Exercise data.
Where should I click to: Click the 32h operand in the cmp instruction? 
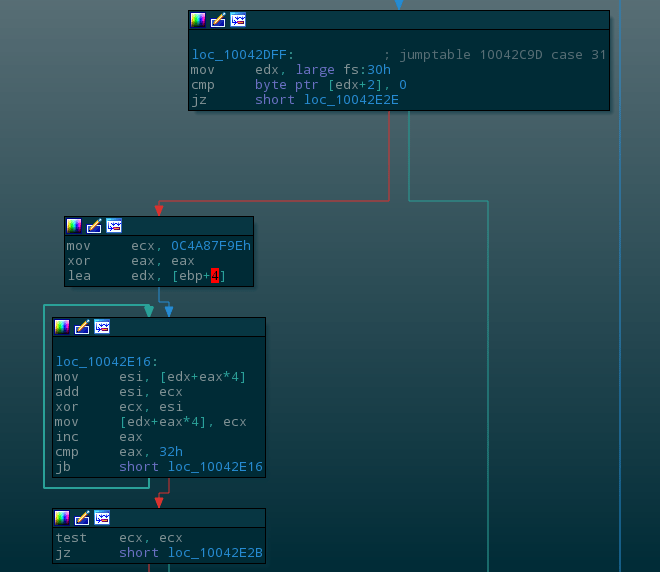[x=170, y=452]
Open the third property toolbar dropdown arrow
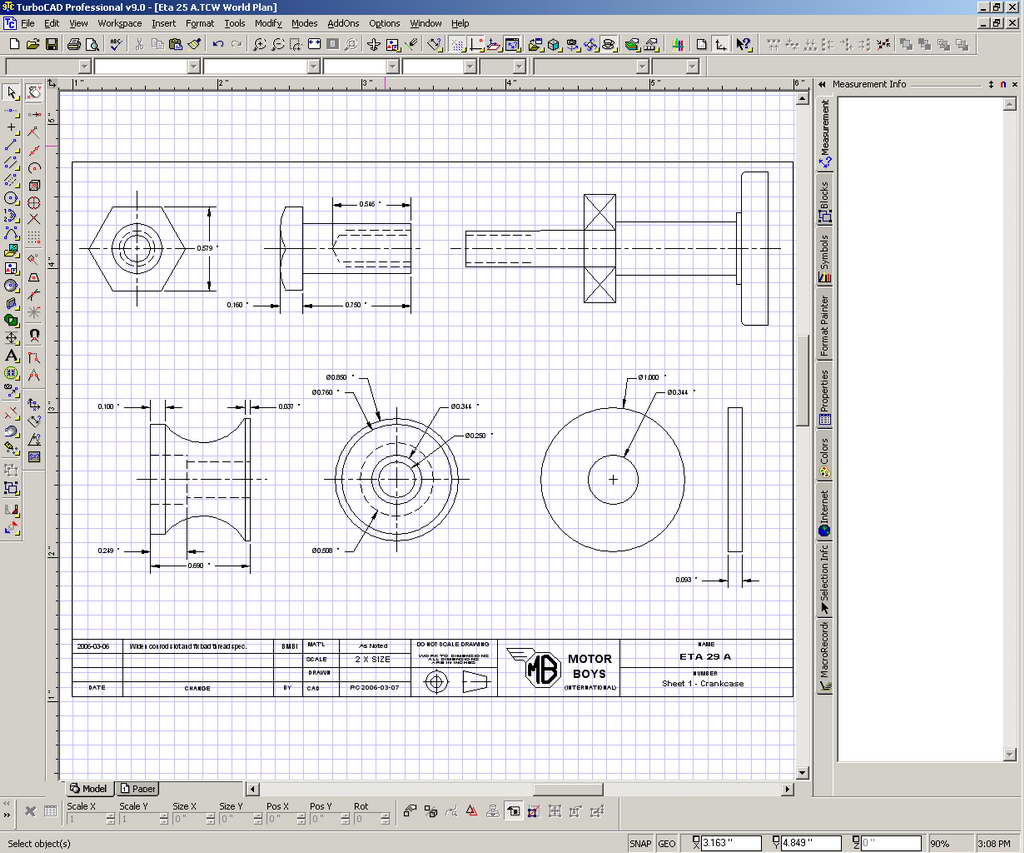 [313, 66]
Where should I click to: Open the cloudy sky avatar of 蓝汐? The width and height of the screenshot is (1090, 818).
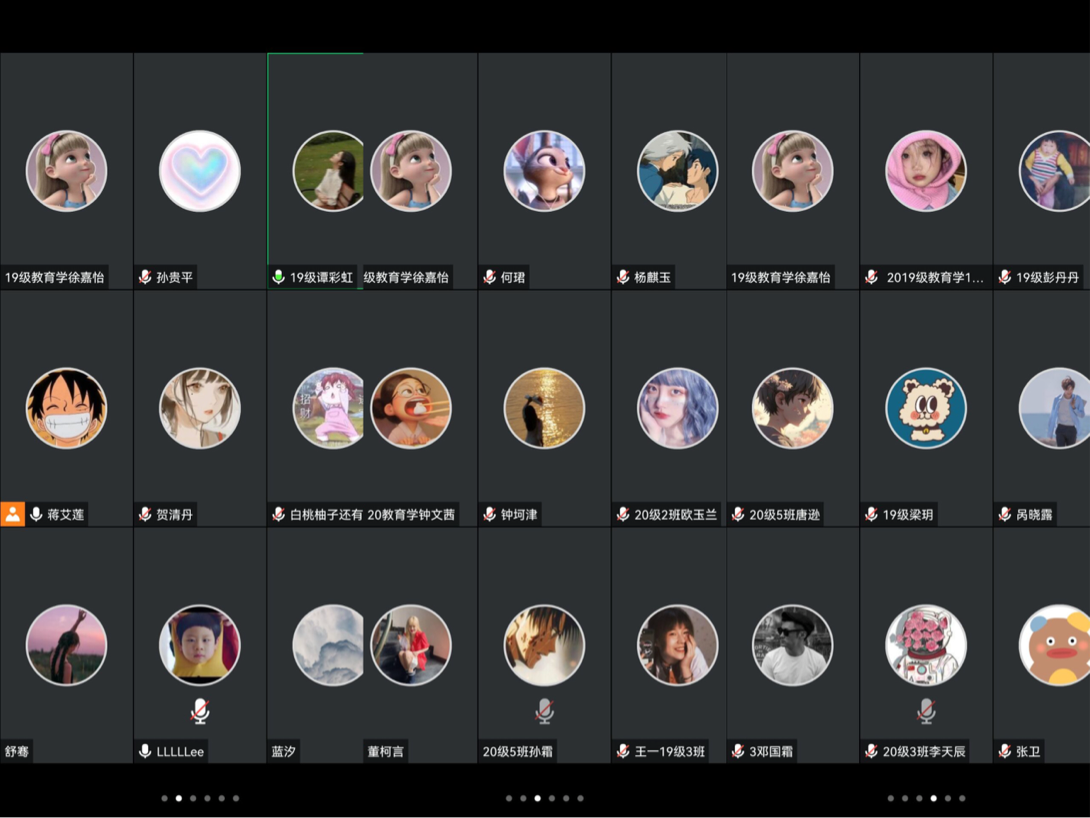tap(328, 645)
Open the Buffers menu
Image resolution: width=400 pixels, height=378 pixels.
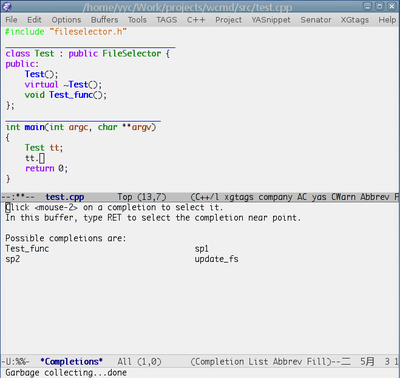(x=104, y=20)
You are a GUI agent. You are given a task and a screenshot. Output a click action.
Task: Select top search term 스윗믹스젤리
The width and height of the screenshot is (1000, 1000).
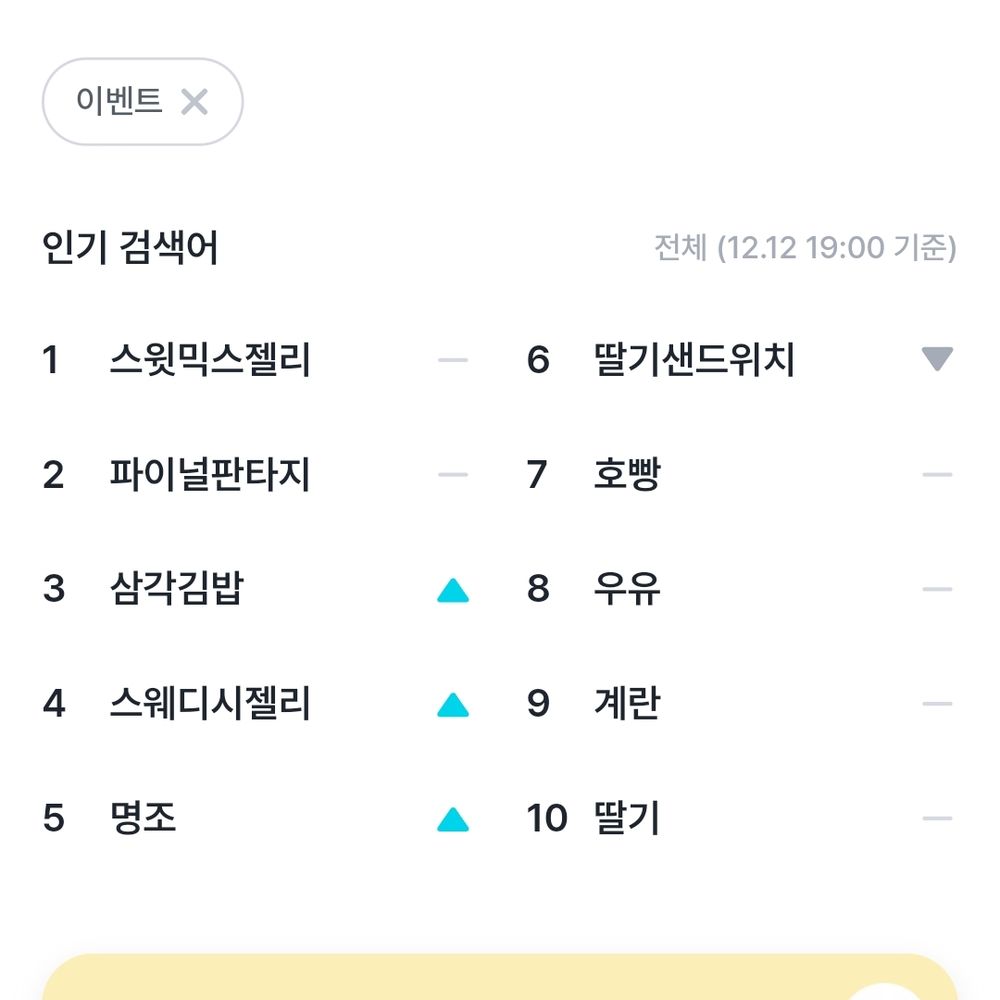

--

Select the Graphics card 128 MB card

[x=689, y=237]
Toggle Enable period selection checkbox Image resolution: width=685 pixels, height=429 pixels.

==

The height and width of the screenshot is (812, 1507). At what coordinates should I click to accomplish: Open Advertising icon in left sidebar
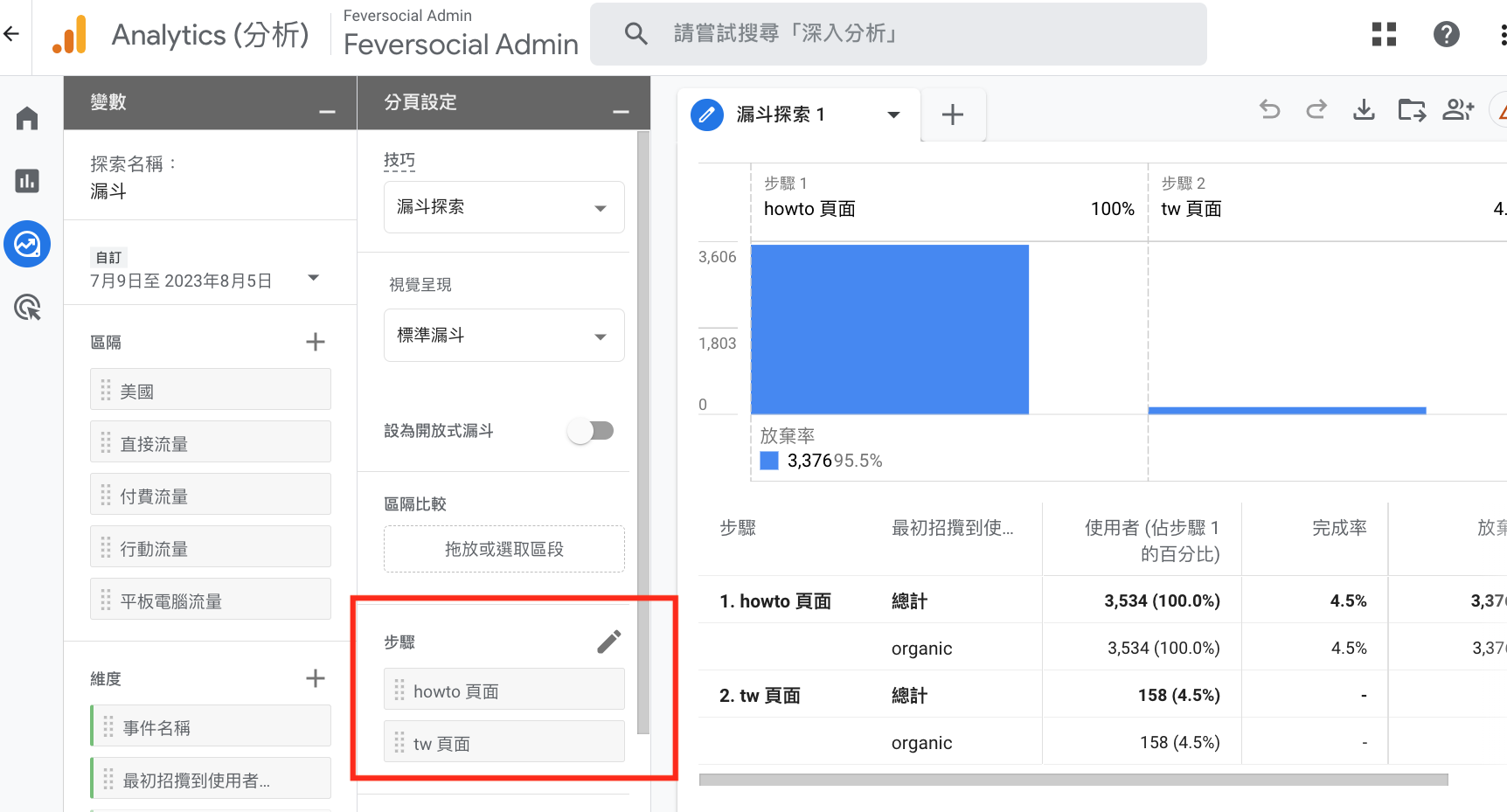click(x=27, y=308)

Goal of the exercise. Your reply should consist solely of the lines above from the line containing "Where should I click to: Open" up to and including the line containing "The width and height of the screenshot is (1000, 1000).", reproduced exactly, minus the pictures.

Problem solution.
Where should I click to: Open the cloudy sky avatar of 蓝汐? The width and height of the screenshot is (1090, 818).
tap(328, 645)
Open the Buffers menu
Image resolution: width=400 pixels, height=378 pixels.
(x=104, y=20)
You are a GUI agent. You are given a task and a screenshot. Output a click action.
Task: Select top search term 스윗믹스젤리
The width and height of the screenshot is (1000, 1000).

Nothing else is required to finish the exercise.